▸ WORK INSTRUCTIONS: Within the material below, how many lines carry the word "field"? State only the number.

▸ RECORDS FOR PROCESSING:
══════════
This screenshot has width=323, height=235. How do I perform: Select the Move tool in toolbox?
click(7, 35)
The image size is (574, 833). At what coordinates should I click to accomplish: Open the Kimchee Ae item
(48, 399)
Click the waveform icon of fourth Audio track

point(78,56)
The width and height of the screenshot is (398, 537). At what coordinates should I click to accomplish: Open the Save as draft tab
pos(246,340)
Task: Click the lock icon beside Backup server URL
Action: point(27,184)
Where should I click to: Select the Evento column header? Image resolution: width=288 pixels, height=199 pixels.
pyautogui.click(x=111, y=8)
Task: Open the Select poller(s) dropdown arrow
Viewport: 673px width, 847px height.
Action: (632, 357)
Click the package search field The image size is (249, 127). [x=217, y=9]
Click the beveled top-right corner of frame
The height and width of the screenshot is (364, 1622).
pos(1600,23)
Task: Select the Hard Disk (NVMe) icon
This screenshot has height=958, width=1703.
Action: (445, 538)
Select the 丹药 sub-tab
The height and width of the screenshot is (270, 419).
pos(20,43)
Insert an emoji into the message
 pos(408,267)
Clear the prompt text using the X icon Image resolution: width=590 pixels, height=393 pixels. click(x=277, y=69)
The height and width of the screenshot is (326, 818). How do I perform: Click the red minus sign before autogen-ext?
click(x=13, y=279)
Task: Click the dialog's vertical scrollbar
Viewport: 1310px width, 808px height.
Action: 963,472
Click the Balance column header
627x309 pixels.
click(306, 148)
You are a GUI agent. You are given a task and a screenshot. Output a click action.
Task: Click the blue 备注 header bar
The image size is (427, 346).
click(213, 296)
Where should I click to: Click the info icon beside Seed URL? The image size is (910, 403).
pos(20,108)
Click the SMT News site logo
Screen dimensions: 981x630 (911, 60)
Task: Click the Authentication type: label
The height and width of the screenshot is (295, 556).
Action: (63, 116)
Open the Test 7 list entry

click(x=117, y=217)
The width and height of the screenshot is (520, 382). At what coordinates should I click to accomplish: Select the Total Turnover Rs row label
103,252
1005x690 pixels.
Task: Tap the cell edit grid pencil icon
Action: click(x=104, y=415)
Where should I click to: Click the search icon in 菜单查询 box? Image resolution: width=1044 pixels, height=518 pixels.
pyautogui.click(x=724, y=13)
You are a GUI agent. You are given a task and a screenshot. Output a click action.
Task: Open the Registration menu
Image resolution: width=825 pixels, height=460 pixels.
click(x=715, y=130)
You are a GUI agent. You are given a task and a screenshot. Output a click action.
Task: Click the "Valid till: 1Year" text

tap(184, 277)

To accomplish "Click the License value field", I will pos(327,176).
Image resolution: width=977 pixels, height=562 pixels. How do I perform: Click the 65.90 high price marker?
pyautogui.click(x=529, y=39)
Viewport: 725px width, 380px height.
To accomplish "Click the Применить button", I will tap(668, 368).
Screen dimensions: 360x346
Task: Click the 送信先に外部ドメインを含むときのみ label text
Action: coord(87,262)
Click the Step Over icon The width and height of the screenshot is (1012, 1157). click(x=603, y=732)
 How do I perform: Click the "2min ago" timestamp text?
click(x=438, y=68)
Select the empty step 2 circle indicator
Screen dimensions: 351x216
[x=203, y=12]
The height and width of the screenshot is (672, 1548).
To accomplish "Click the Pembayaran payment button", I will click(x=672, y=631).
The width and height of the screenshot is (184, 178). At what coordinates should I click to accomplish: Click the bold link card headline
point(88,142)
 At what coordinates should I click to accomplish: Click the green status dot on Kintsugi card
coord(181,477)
══════════
▸ WORKED SOLUTION: 2